BAG, Urteil vom 30.01.2025, Az. 2 AZR 68/24
Das Bundesarbeitsgericht hat entschieden, dass die Vorlage eines Einlieferungsbelegs für ein Einschreiben nicht als Anscheinsbeweis des Zugangs einer Kündigung ausreiche.
Einer Arzthelferin wurde von ihrer Arbeitgeberin, einer Augenarztpraxis, vorgeworfen, drei vermutlich nicht erfolgte Corona-Impfungen im Impfpass ihres Ehemanns eingetragen zu haben. Die Praxis wollte die Sprechstundenhilfe deswegen gerne entlassen, was sich jedoch schwieriger erwies als vermutlich zunächst gedacht. Mehrere Versuche einer Kündigung des Arbeitsverhältnisses erwiesen sich als untauglich bzw. problematisch. Mal scheiterte die Kündigung aus formalen Gründen im Kündigungsschutzklageverfahren, dann wurde die Dame zwischenzeitlich schwanger, was zu einem gesetzlichen Kündigungsverbot führte.
In der Berufungsinstanz aus einem Kündigungsschutzverfahren war schließlich nur noch die Frage des Zugangs einer außerordentlichen Kündigung vom 26.07.2022 relevant. Die Arbeitnehmerin bestritt den Zugang der besagten Kündigung.
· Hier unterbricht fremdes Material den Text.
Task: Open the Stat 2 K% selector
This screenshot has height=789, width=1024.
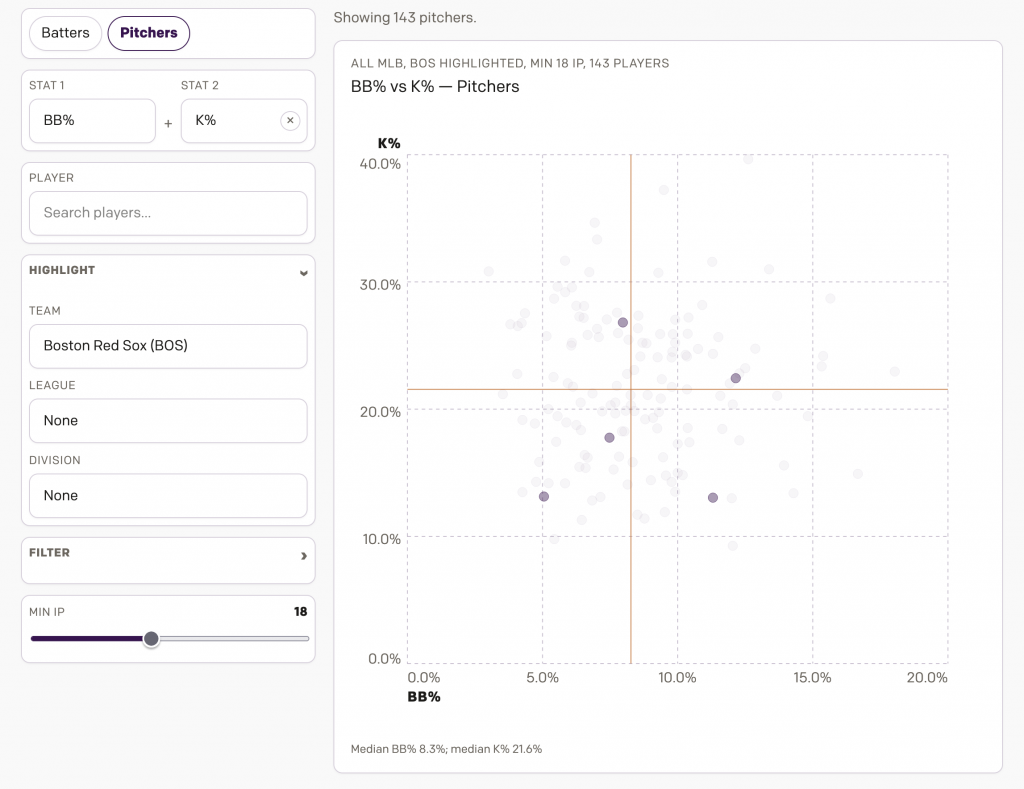Action: tap(230, 121)
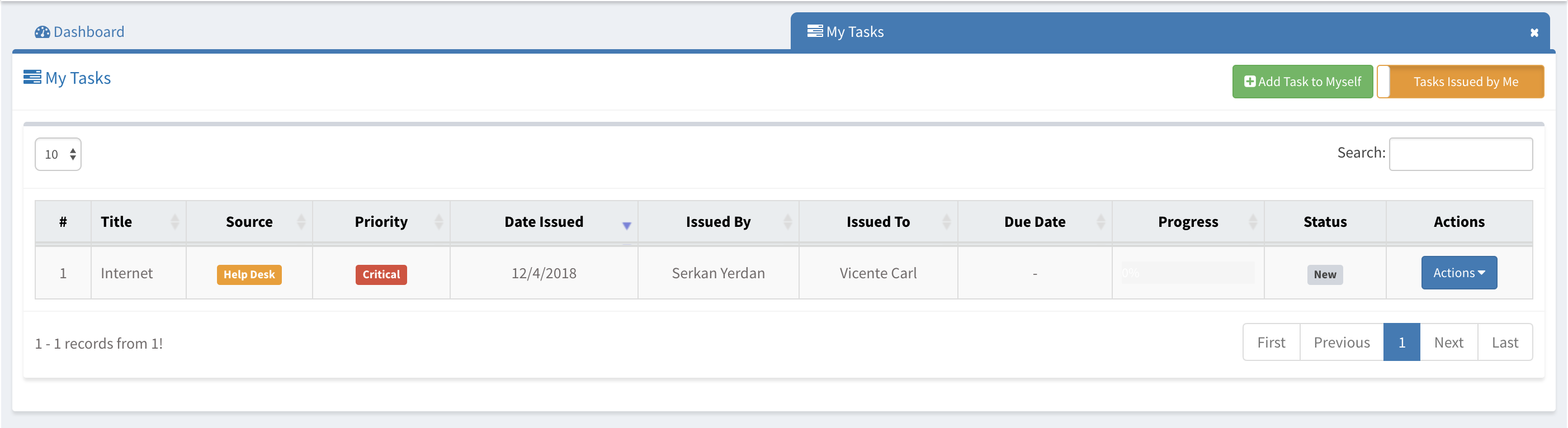Click Add Task to Myself button
The height and width of the screenshot is (428, 1568).
(1302, 82)
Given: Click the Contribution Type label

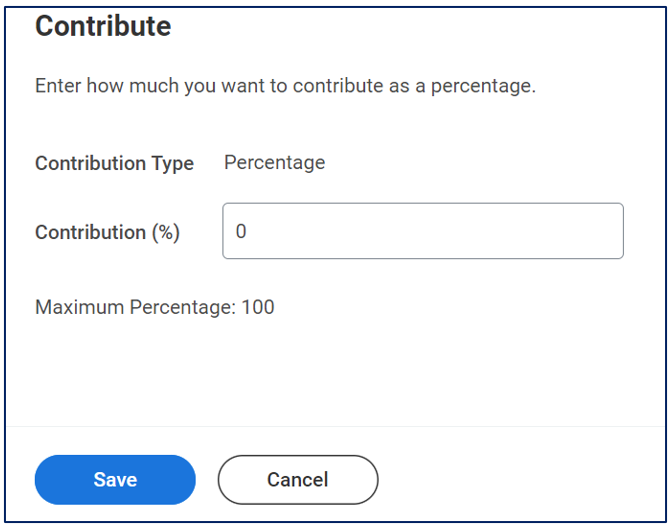Looking at the screenshot, I should [114, 163].
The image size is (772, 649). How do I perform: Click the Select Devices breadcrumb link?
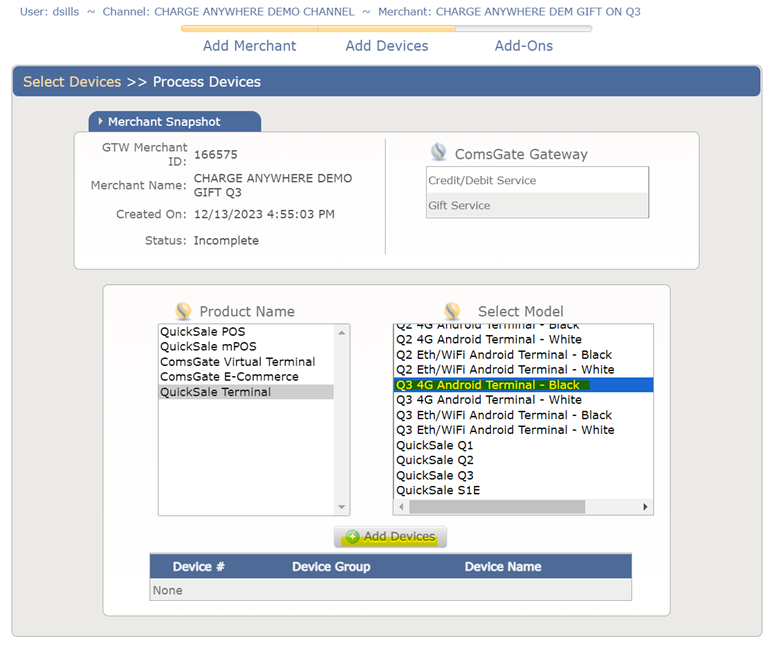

Die Arbeitgeberin war der Ansicht, den Zugang mithilfe eines Einlieferungsbelegs der Deutschen Post für das Einwurf-Einschreiben, womit die gegenständliche Kündigung versandt worden sein soll, vom 26.07.2022 um 15:35 Uhr samt Sendungsnummer nachweisen zu können. Denn, so die Arbeitgeberin, damit sei nach der Rechtsprechung des BGH der Beweis des Anscheins für die Zustellung der Sendung erbracht.
Das überzeugte das LAG jedoch nicht. Die Richter entschieden, dass es für den Zugangsbeweis eines Auslieferungsbeleges bedurft hätte, den die Klägerin jedoch nicht vorgelegt habe. Das Problem, was sich für die Klägerin in diesem Zusammenhang stellte, war, dass die Aufbewahrungsfrist von 15 Monaten, in der man mit der Sendungsnummer den Auslieferungsbeleg hätte abrufen können, abgelaufen war. Es sei nach Ansicht des LAG jedoch ein Verschulden der beweisbelasteten Arbeitgeberin, wenn sie es versäume, zeitnah den Auslieferungsbeleg abzurufen.
Diesen „Vorwurf“ wollte die Praxis nicht auf sich beruhen lassen und ging in Revision.
Die Bundesrichter folgten jedoch der Vorinstanz. Das BAG urteilte, dass das Arbeitsverhältnis nicht durch die (verbliebene) streitgegenständliche Kündigung vom 26.07.2022 beendet worden sei. Der klagenden Praxis sei der Beweis des Zugangs nicht gelungen, da ein Auslieferungsbeleg nicht vorgelegt werden konnte.
Auch ein Anscheinsbeweis zugunsten der Praxis bestand dem BAG zufolge nicht, da der vorgelegte Einlieferungsbeleg und der Sendungsstatus keinen ausreichenden Beweis für den Zugang darstellten. Für einen Zeugenbeweis fehlten dem Gericht zudem Angaben über die Person des Postzustellers sowie über weitere Einzelheiten der Zustellung. Der Sendungsstatus biete jedenfalls keine ausreichende Gewähr für einen Zugang und lasse nicht erkennen, an wen die Zustellung erfolgt sein soll (persönlich an den Empfänger, an eine andere Person in dessen Haushalt oder Einwurf in den Hausbriefkasten). Ohne einen Auslieferungsbeleg bestehe praktisch keine Möglichkeit, den Anscheinsbeweis anzutreten.
Tipp: Der sicherste Weg, ein solch entscheidendes Dokument wie eine Kündigung zuzustellen, ist der Einwurf in den Hausbriefkasten durch einen persönlich bekannten Boten. Dieser kann dann in einem eventuellen Verfahren als Zeuge fungieren.